Les catastrophes ont l'art de se rappeler à nous. Lundi, 300 habitants ont été évacués de Blatten de façon préventive. La montagne menace, encore et toujours, d'avaler le village sous des tonnes de rochers.
Lucia Bevere, une analyste de données expérimentée qui gère les statistiques mondiales sur les catastrophes naturelles pour le groupe Swiss Re est catégorique:
En 2024, les pertes économiques de telles catastrophes s'élevaient à 320 milliards de dollars. La valeur des dommages assurés a dépassé la barre des 100 milliards de dollars pour la cinquième année consécutive.

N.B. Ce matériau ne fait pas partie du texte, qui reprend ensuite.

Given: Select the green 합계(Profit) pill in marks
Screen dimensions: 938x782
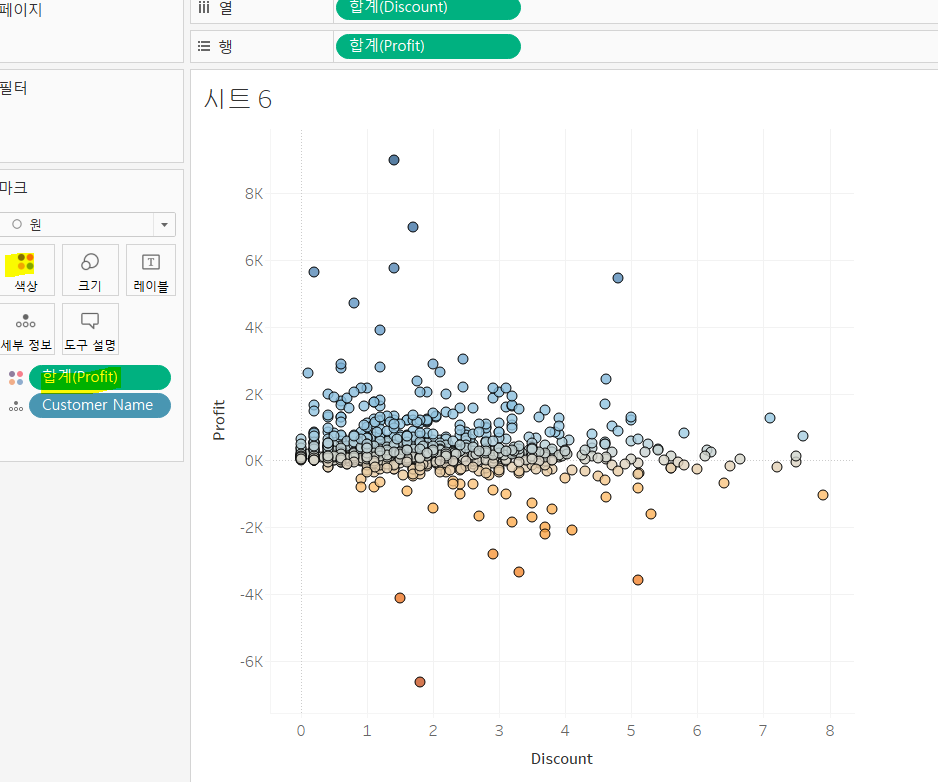Looking at the screenshot, I should tap(100, 377).

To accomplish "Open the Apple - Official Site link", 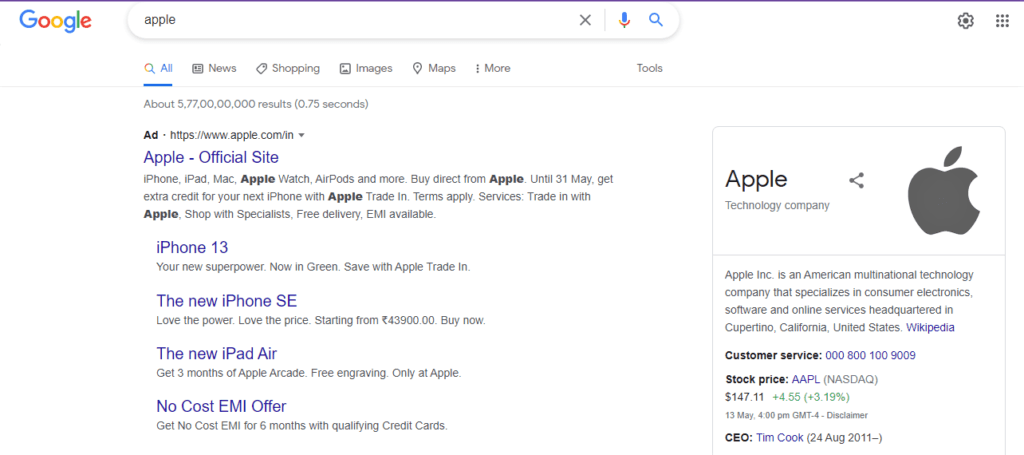I will click(211, 157).
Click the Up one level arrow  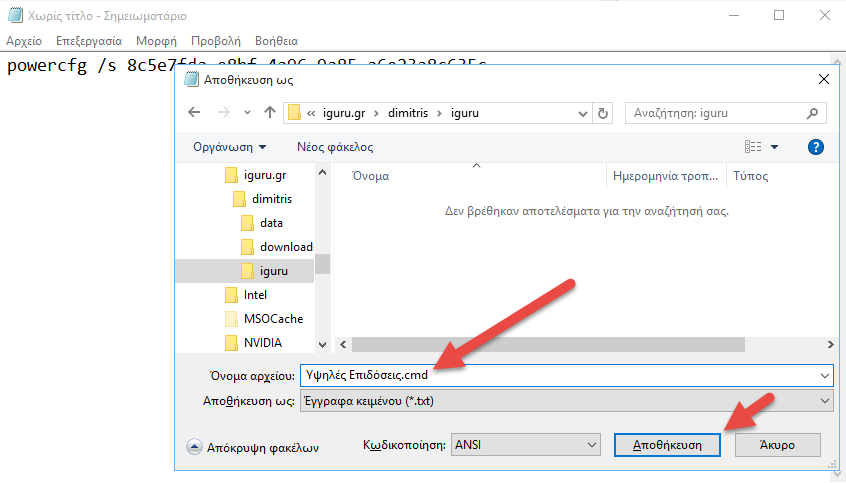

En Europe, 2024 a été la deuxième pire année en matière de coûts générés par des catastrophes naturelles. Cela est notamment dû à «Boris», la tempête qui a inondé une grande partie de l'Autriche et de l'Europe centrale en septembre dernier. L'augmentation de la violence et de la fréquence des catastrophes naturelles est clairement due au changement climatique. Mais c'est surtout l'urbanisation intensive des zones à risque qui est responsable des immenses dommages monétaires qui en découlent.
Ce n'est donc pas surprenant que les pays industrialisés les plus riches figurent en bonne place dans la liste Swiss Re des pays présentant le plus grand potentiel de dommages économiques dus aux catastrophes naturelles. Les Etats-Unis sont en 2e position, l'Autriche en 4e, la Suisse en 9e et l'Allemagne en 14e. Les inondations et les orages sont les risques naturels les plus importants en Allemagne, en Autriche et en Suisse (voir tableau 👇), et «ils vont continuer à s'intensifier», prédit Lucia Bevere.
Malgré cela, peu de pays européens ont une couverture d'assurance presque complète contre les principaux risques naturels qui augmentent avec le changement climatique. Les pays comme la Suisse et la France constituent donc l'exception plutôt que la règle.
Cela est surprenant, car les risques naturels, tels que les inondations et les orages, répondent en fait parfaitement aux critères d'assurabilité. Ces catastrophes se produisent de manière aléatoire, mais dans des régions spécifiques. Les données sur la répartition des risques sont si bonnes qu'il est possible de calculer de manière relativement fiable des primes adaptées aux risques. Mais l'assurance des risques naturels peut rapidement devenir très coûteuse, notamment dans les régions exposées, mais aussi en dehors de celles-ci.
Un rapport national de l'Organisation de coopération et de développement économiques (OCDE) a constaté l'année dernière ce que l'on sait en fait depuis longtemps dans tous les pays alpins: de grandes parties de la population vivent dans des régions qui sont touchées par des inondations à intervalles assez réguliers d'une dizaine d'années.
Selon l'OCDE, un quart de la population autrichienne et suisse vit dans une région à risque, en Allemagne, cela concerne 20% des habitants. Et ces proportions ne font qu'augmenter. La prévention est certes efficace pour endiguer les importants dommages économiques causés par les inondations catastrophiques, mais l'expérience montre que la prévention seule est loin d'être suffisante.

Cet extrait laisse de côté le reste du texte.